Yes, precisely. I have warned in my presentation Coal World that unless we start using oil to build Alternative Energy infrastructure, the world will continue on its pathway of energy impoverishment (as the cost of all energy inputs continues to rise) and we will soon enough reach a point where transition to Alternative Energy infrastructure becomes prohibitive. The result would be a world turning back to the cheapest energy it can find–and that is coal. If economies and political bodies seems either reluctant or clueless now about using oil to build out new power generation, then 150.00 dollar oil will not function as the inducement that many presume.

The harsh reality is that, whether one chooses an accelerated energy transition to Alternative Energy either because of climate change, or peak oil, it will mean that economies and countries will have to make a discretionary choice now, in order to be successful in the future. The scale of the problem is that large. And the choice would be to use less energy now, or use more expensive energy now, in order to conduct a 25 year energy transition. Historically, people are just not naturally inclined to take short term pain. Groups of people are especially ill-equipped to make such grand decisions.

We can think of funding energy transition, therefore, as being analogous to funding one’s retirement. However, in addition to saving or devoting capital, economies would have to save or devote energy as well to the cause. Simply put, to any trajectory of future oil consumption used in the normal course of the global economy, we would have to add in a new, enormous consumer of oil: The energy transition infrastructure buildout. And that would place extra price pressure on oil, and thus lead us back to the political and economic intractability problem. Adding further pressure to the challenge is that in any energy transition to Alternative Energy one is choosing to give up either cheaper or higher power-density sources of energy to then latch on to more expensive sources of power generation. Again, not a pathway normally chosen by short-term, profit-maximizing economies.

I actually argue that wind and solar power generation offer tremendous returns–but more on the back end of their lifespans. They are perfectly opposite to coal, therefore, in their full-cycle economics–especially when taking into account all obvious externalities.

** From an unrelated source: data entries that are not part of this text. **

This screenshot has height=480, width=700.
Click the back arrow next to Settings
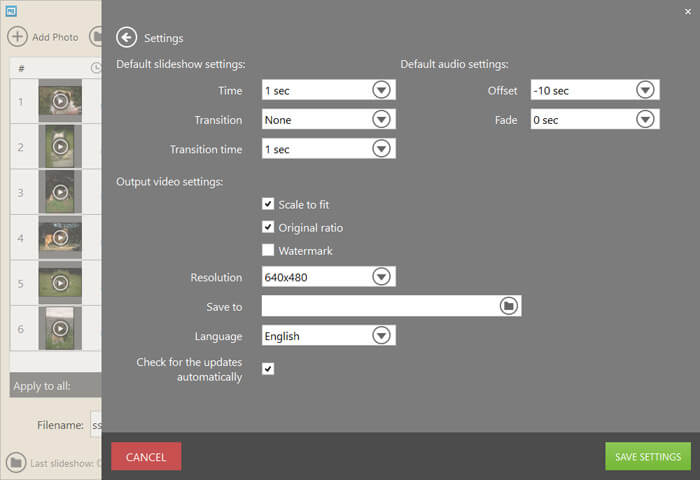point(126,38)
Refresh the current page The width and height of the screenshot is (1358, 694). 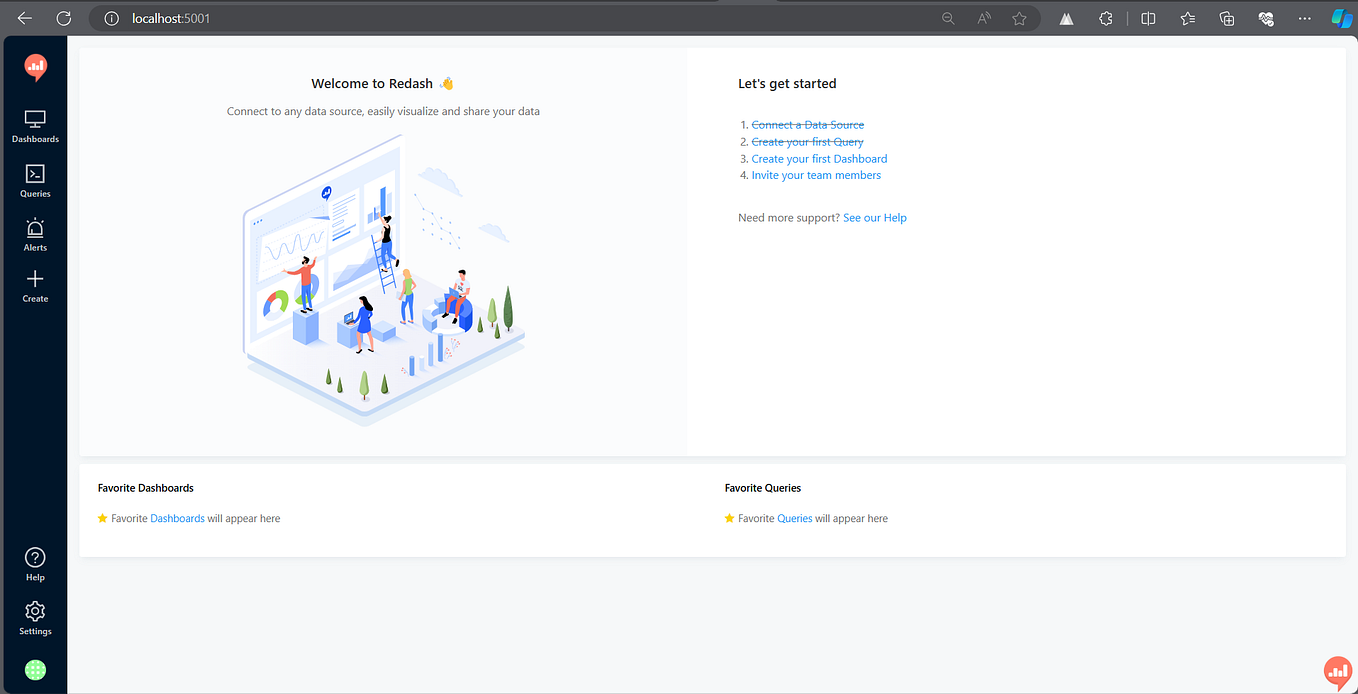[x=64, y=17]
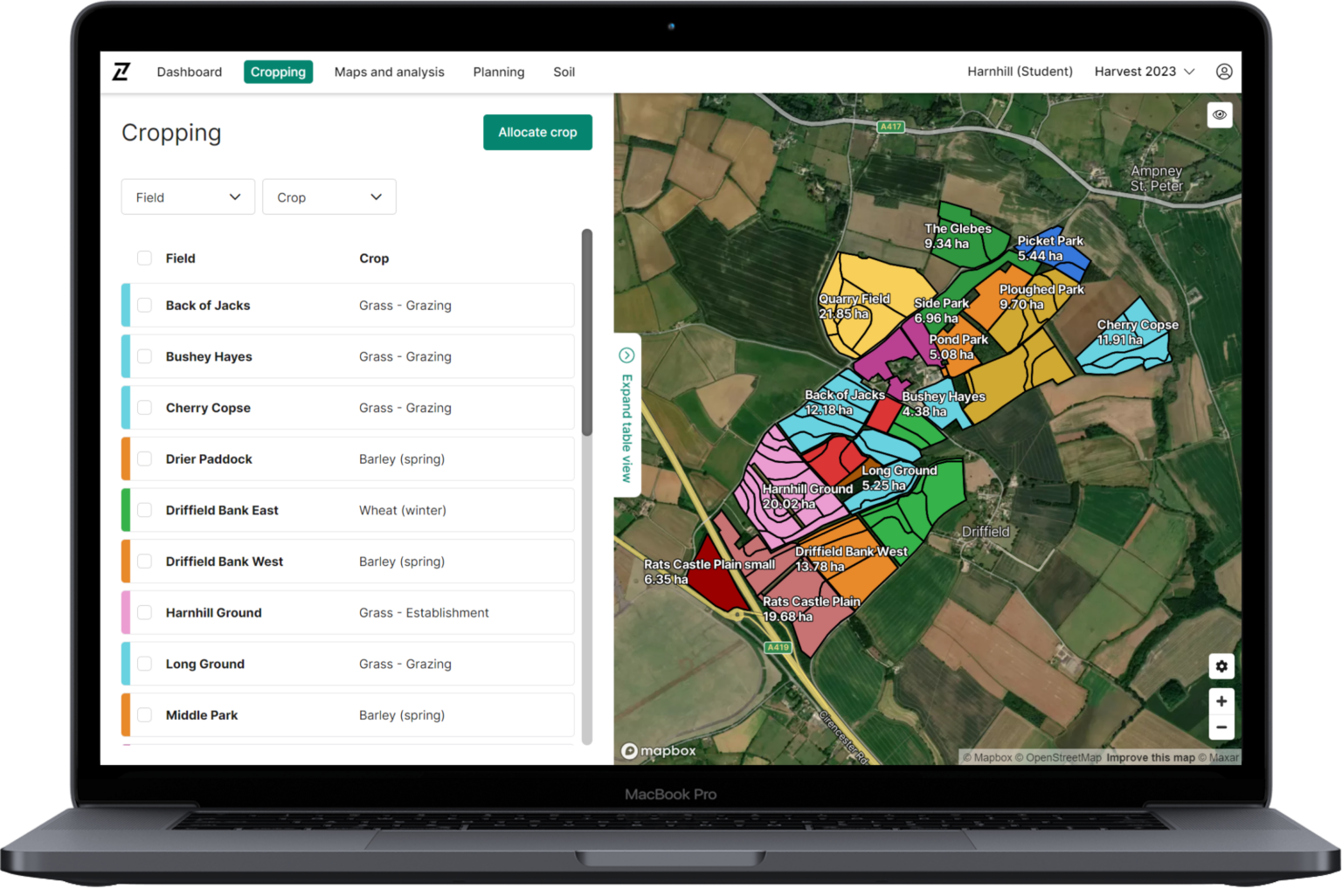Open map settings gear icon

(1221, 666)
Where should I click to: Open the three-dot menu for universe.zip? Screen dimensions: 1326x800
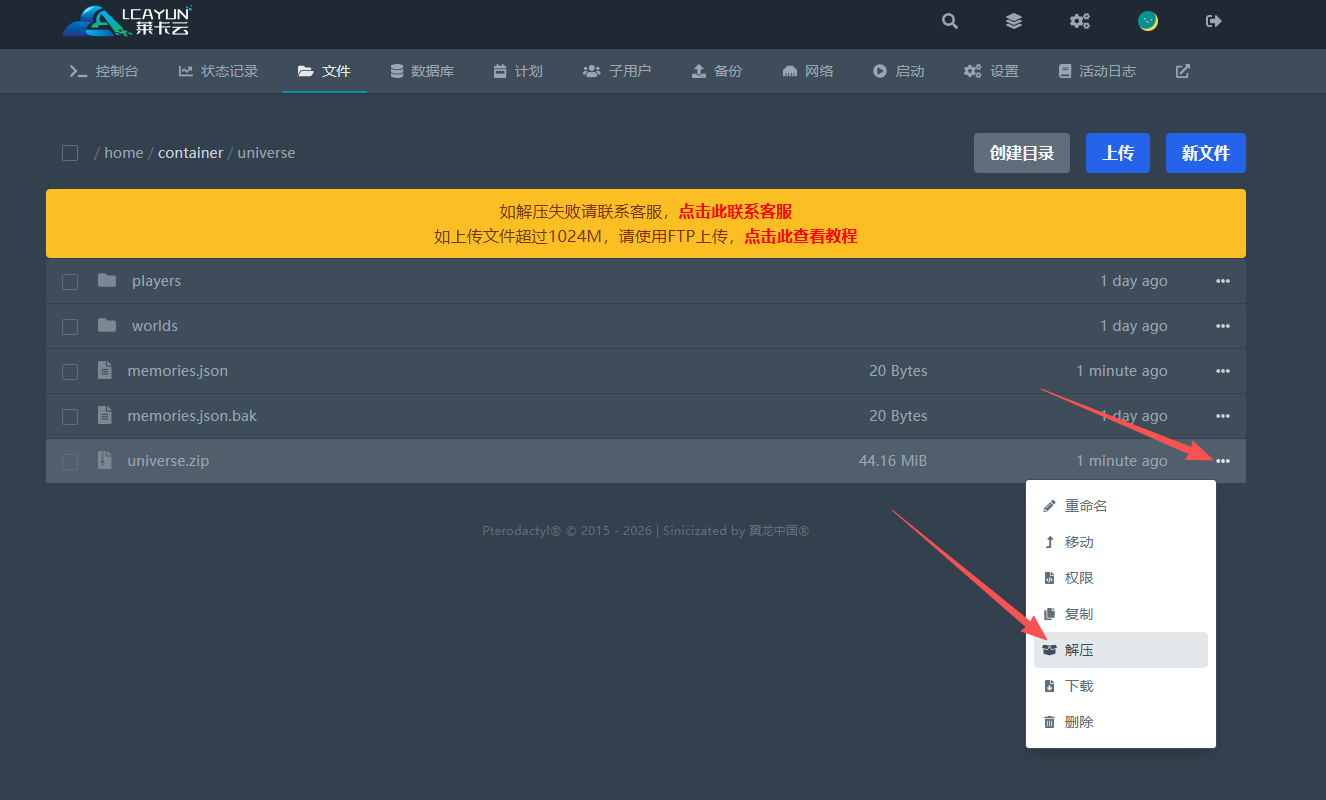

Coal is cheap and ready to go in the short-term, but long-term exacts high costs in terms of health and infrastructure maintenance. Solar, on the other hand, requires large up front capital and promises to pay off only later with wonderfully accretive low(er) maintenance costs. Our challenge remains one of human psychology, and our disabling bias for the present. More generally, I wish that those who deign to offer up rosy prospects for energy transition and discretionary carbon reduction evidenced the same mastery of oil, coal, and energy history as revealed in the collected works of Richard Heinberg.